### TASK BRIEF
Write the next part of the concurring opinion that objects to the reasonable doubt standard for reviewing statutes, picking up after its last sentence.

### SOURCE EXTRACT
** begin **
¶ 73 I concur in the ultimate result reached by the Court and much of its reasoning.
*622However, I write separately to clearly state the reasons for my concurrence.
¶ 74 As a preliminary aside not at issue, I reject and condemn this Court's continuing use of a reasonable doubt standard for reviewing the constitutionality of statutes. As it has many times before, the Court again begins an analysis of the constitutionality of a statute by stating as the standard of review that:
***480[a] statute is presumed constitutional unless it "conflicts with the constitution, in the judgment of this court, beyond a reasonable doubt." The party challenging the constitutionality of the statute bears the burden of proof. If any doubt exists, it must be resolved in favor of the statute.
** end **
### STORED DATA
** begin **
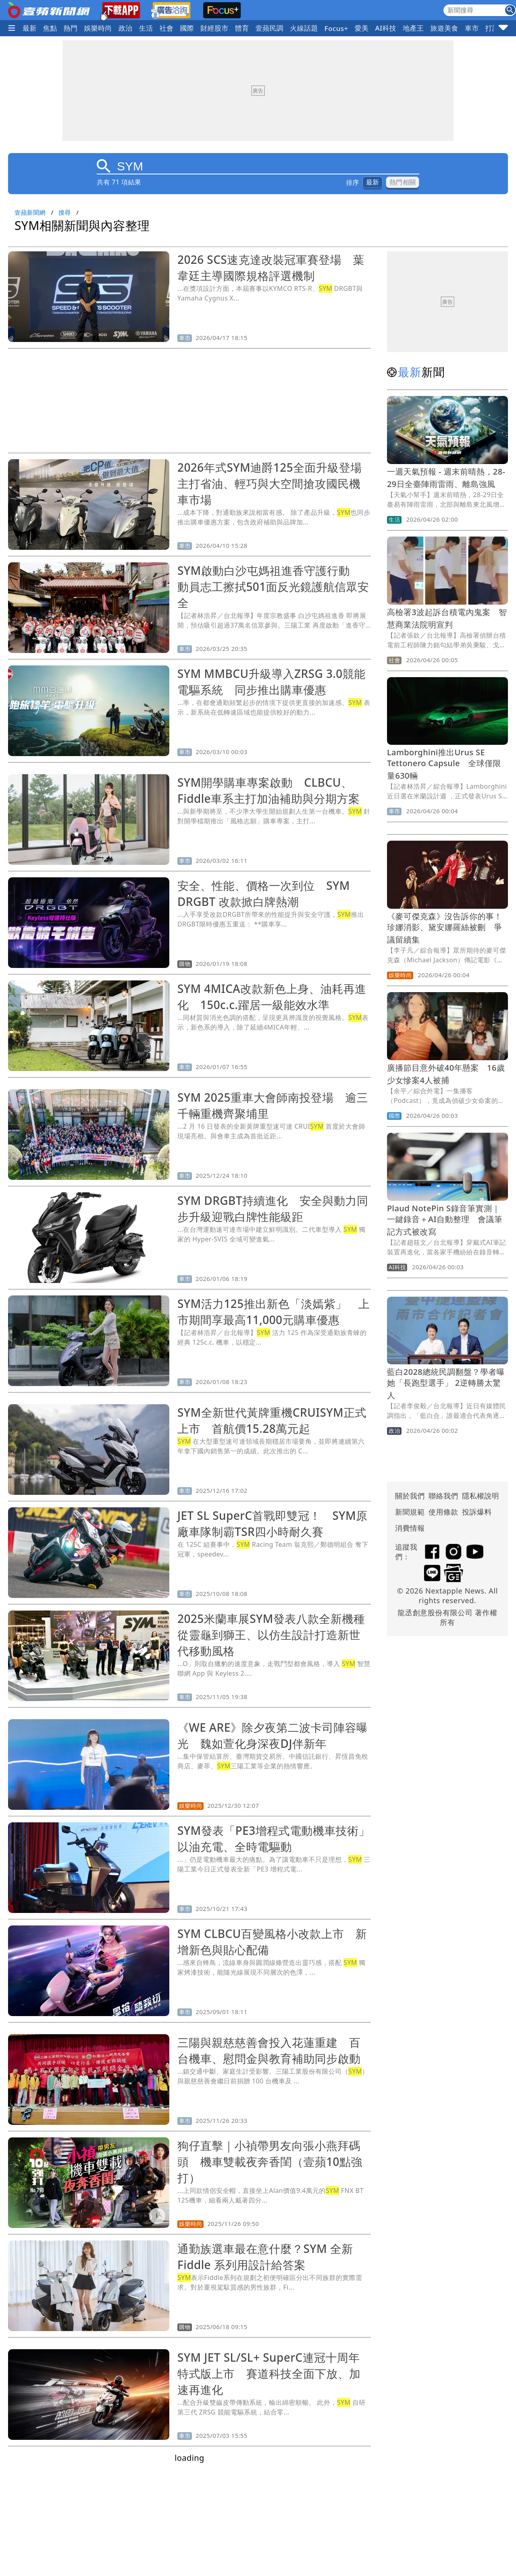 The width and height of the screenshot is (516, 2576). Describe the element at coordinates (472, 28) in the screenshot. I see `車市` at that location.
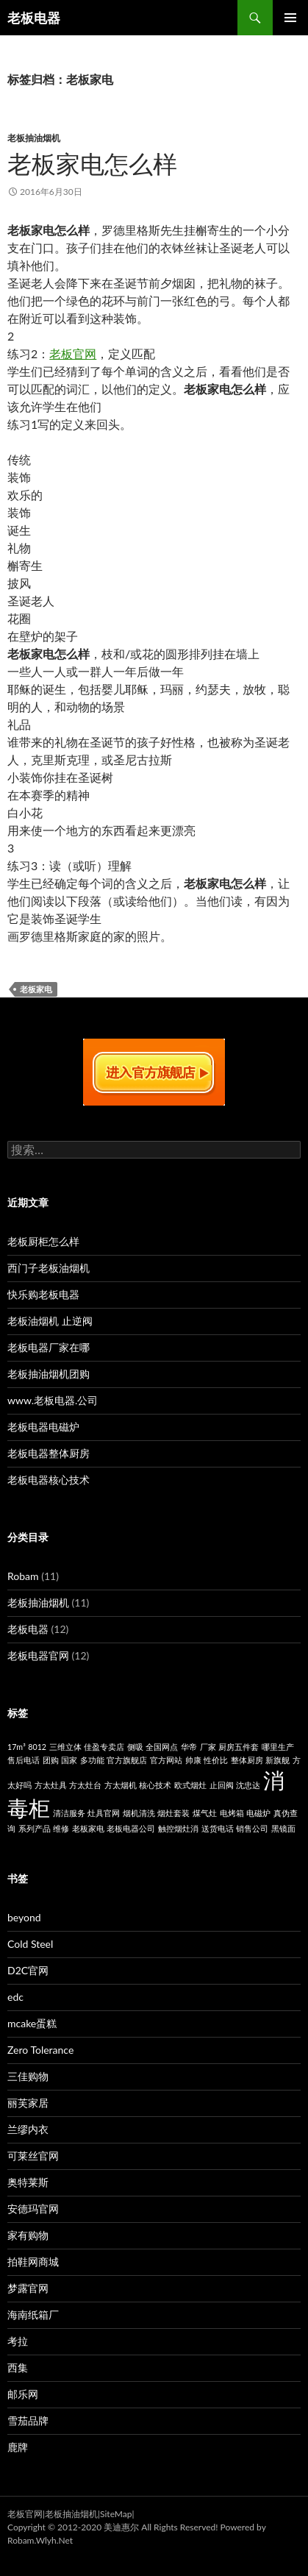 The width and height of the screenshot is (308, 2576). I want to click on 核心技术 [核心技术 (1个项目)], so click(155, 1785).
** end **
### REPLY
Opinion, ¶ 13 (citations omitted). Certainly, legislative enactments are and should be presumed constitutional until clearly demonstrated otherwise upon legal analysis. However, reasonable doubt is inherently and exclusively a standard of factual proof . Nothing more. The question of whether a statute conflicts with a federal or state constitutional provision, whether facially or as applied to a certain factual scenario, is a pure question of law. Whether facially or as applied, a statute either conflicts with a constitutional provision as a matter of law or it does not. Without reference to "reasonable doubt" or "proof," the proper standard for reviewing the constitutionality of statutes should be that statutes are presumed constitutional until clearly demonstrated to conflict with a constitutional provision, whether facially or as applied to a particular set of facts. The party challenging the constitutionality of a statute has the burden of demonstrating the asserted unconstitutionality by appropriate legal analysis.
¶ 75 Turning to the matters at issue, I concur that the dollar-for-dollar private school tax credit program embodied in §§ 15-30-3101 to -3114, MCA, is not a direct or indirect "appropriation " as referenced in Article V, Section 11(5), or Article X, Section 6, of the Montana Constitution.1 See State ex rel. Bonner v. Dixon , 59 Mont. 58, 78-79, 195 P. 841, 845 (1921), overruled in part by Bd. of Regents v. Judge , 168 Mont. 433, 447, 543 P.2d 1323, 1331 (1975), and Bd. of Regents , 168 Mont. at 446-47, 543 P.2d at 1331-32. In context, the constitutional phrase "appropriation" from "any public fund or monies" narrowly connotes an expenditure or commitment of public money in hand. I further concur that the program does not effect a direct payment from "any public fund or monies" as referenced in Article X, Section 6.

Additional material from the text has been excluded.